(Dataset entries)
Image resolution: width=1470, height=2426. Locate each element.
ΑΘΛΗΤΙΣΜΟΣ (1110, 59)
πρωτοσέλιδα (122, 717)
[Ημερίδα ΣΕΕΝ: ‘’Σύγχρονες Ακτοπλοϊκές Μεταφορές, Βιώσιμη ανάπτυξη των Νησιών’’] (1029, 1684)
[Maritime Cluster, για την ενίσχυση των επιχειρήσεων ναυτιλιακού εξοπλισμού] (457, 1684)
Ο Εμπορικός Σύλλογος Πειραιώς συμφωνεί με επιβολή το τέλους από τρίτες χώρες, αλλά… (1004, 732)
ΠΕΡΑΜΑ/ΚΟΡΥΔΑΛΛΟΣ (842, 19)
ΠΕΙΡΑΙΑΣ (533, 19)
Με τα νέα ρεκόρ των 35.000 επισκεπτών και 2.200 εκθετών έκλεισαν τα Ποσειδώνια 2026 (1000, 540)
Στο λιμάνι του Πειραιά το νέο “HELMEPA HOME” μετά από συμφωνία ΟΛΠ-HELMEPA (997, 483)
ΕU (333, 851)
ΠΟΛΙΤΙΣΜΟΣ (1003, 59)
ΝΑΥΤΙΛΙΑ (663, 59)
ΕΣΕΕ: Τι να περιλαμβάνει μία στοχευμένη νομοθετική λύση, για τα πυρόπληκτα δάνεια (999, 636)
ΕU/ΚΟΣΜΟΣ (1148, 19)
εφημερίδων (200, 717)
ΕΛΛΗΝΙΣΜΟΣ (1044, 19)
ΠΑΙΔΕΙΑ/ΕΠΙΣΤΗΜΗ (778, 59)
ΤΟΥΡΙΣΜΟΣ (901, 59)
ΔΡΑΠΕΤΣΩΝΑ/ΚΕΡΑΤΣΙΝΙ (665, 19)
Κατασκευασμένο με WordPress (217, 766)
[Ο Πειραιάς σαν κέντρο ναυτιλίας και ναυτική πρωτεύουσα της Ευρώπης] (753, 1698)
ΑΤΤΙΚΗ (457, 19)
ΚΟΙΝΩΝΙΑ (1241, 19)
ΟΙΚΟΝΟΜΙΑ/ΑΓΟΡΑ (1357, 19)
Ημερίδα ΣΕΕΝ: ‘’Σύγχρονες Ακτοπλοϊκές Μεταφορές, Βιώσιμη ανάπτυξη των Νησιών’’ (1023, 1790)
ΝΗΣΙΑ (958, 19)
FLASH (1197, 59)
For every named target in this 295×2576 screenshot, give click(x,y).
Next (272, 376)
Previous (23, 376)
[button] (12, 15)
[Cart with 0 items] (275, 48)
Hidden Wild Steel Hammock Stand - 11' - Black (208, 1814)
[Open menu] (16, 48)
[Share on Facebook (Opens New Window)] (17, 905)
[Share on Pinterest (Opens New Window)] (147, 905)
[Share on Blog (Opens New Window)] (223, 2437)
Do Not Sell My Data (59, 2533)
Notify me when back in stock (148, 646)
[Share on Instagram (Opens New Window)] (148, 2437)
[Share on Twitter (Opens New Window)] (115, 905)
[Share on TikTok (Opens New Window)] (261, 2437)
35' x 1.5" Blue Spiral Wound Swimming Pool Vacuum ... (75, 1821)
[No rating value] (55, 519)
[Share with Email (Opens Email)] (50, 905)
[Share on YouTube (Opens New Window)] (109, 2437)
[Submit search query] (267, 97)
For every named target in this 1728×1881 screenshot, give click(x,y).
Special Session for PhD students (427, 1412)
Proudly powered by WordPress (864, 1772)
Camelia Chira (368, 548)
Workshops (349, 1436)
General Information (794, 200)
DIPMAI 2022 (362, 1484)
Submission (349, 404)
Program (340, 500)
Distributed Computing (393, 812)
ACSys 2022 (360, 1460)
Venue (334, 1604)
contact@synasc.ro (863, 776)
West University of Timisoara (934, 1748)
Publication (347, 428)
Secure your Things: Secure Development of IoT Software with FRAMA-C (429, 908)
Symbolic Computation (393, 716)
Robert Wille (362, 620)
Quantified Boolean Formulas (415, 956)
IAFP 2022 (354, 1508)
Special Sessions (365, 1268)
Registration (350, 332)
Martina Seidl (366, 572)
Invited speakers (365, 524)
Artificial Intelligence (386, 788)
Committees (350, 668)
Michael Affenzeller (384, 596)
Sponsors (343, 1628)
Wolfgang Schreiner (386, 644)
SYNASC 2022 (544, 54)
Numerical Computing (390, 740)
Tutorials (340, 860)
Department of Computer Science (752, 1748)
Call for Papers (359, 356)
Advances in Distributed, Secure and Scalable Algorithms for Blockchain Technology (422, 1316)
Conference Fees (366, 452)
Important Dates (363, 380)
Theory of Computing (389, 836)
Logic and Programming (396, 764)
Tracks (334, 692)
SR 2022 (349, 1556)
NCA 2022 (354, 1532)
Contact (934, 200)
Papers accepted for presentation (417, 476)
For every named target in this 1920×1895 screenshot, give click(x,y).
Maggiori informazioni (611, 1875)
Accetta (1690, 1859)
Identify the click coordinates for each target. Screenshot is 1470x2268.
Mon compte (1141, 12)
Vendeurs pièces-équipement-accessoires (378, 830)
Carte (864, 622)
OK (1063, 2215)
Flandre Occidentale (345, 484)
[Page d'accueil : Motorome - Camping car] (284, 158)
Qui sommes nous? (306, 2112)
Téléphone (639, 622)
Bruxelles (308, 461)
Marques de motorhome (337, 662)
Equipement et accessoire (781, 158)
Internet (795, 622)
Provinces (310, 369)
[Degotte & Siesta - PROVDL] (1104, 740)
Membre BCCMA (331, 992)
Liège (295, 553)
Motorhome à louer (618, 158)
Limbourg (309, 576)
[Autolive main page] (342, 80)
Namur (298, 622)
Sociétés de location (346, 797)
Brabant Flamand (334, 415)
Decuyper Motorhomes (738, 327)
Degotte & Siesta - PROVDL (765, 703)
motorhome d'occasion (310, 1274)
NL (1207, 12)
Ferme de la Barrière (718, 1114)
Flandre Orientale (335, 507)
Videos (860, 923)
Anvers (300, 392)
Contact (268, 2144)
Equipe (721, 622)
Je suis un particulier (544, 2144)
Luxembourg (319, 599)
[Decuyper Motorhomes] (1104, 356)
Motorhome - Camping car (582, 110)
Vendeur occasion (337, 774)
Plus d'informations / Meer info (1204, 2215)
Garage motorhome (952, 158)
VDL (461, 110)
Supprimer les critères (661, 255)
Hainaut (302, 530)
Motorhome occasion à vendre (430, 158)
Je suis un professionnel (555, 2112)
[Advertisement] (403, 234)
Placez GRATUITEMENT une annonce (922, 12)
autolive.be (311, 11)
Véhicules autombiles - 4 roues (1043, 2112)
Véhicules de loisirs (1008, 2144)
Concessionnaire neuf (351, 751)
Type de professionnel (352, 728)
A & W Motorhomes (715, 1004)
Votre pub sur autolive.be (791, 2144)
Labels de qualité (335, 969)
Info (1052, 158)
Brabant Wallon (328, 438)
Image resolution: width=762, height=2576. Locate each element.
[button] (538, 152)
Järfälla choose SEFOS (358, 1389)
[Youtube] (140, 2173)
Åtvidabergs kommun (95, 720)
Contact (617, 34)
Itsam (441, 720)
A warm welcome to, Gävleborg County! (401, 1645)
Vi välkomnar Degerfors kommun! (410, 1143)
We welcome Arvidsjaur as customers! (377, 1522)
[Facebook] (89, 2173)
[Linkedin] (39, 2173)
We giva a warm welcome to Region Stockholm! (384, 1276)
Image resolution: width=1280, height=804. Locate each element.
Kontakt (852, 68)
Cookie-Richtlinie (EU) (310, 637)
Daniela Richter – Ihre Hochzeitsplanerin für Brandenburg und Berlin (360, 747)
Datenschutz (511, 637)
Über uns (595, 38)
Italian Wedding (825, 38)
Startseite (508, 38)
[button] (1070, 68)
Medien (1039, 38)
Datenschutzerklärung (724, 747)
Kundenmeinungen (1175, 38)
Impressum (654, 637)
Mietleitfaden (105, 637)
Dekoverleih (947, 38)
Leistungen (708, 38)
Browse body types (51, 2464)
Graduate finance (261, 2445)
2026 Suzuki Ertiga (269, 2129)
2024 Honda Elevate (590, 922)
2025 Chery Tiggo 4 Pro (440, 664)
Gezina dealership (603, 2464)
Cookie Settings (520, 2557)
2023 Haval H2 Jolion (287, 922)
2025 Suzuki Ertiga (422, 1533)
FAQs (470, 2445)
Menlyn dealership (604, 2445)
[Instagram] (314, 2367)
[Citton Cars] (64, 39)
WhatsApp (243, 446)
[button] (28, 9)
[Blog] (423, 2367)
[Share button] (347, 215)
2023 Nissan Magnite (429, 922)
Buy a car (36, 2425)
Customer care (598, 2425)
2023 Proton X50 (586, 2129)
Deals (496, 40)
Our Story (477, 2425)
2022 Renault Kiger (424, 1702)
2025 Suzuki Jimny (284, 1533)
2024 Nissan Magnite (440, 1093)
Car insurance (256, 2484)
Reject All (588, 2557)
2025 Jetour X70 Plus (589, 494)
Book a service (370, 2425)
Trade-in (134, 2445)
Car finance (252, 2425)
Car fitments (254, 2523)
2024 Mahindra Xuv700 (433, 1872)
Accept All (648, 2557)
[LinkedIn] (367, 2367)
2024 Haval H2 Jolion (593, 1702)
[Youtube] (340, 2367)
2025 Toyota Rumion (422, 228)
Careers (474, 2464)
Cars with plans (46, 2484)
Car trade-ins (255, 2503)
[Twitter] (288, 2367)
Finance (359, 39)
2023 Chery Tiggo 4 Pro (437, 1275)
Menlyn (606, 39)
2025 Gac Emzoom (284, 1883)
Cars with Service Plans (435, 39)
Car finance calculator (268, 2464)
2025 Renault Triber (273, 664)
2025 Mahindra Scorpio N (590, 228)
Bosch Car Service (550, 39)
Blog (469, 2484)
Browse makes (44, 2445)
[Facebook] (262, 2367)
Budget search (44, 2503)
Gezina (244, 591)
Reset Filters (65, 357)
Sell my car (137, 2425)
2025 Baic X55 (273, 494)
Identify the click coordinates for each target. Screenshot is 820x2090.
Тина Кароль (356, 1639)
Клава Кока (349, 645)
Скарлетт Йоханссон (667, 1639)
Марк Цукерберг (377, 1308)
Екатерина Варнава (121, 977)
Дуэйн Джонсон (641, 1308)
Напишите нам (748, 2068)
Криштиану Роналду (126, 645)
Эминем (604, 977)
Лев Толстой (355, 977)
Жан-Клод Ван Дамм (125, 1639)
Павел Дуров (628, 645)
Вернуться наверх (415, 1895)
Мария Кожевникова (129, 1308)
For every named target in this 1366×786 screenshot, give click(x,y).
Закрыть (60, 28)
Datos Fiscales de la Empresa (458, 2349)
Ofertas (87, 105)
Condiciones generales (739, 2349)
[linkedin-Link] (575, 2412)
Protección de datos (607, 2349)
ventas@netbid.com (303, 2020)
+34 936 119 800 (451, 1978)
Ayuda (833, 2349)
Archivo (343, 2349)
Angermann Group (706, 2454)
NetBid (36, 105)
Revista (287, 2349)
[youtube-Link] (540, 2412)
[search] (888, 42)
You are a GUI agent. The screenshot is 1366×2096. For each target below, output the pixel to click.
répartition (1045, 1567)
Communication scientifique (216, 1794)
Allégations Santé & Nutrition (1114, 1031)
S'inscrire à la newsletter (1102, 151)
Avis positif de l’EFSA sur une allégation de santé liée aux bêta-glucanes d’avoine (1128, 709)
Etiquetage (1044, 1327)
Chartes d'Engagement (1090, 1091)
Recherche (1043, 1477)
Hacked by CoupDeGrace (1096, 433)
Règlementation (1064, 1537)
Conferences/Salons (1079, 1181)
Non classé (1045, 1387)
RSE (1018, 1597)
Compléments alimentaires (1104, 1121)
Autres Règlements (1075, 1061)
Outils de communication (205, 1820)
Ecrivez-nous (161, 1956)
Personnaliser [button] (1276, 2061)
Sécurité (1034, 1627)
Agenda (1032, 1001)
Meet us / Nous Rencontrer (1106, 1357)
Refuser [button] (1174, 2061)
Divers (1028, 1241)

▶ _Directions for this task_
Give back exactly the lines above, from the line containing "Павел Дуров (628, 645)" through the line containing "Recherche (1043, 1477)", with both end lines and nothing more.

▶ _Your response_
Павел Дуров (628, 645)
Вернуться наверх (415, 1895)
Мария Кожевникова (129, 1308)
For every named target in this 1366×786 screenshot, give click(x,y).
Закрыть (60, 28)
Datos Fiscales de la Empresa (458, 2349)
Ofertas (87, 105)
Condiciones generales (739, 2349)
[linkedin-Link] (575, 2412)
Protección de datos (607, 2349)
ventas@netbid.com (303, 2020)
+34 936 119 800 (451, 1978)
Ayuda (833, 2349)
Archivo (343, 2349)
Angermann Group (706, 2454)
NetBid (36, 105)
Revista (287, 2349)
[youtube-Link] (540, 2412)
[search] (888, 42)
You are a GUI agent. The screenshot is 1366×2096. For each target below, output the pixel to click.
répartition (1045, 1567)
Communication scientifique (216, 1794)
Allégations Santé & Nutrition (1114, 1031)
S'inscrire à la newsletter (1102, 151)
Avis positif de l’EFSA sur une allégation de santé liée aux bêta-glucanes d’avoine (1128, 709)
Etiquetage (1044, 1327)
Chartes d'Engagement (1090, 1091)
Recherche (1043, 1477)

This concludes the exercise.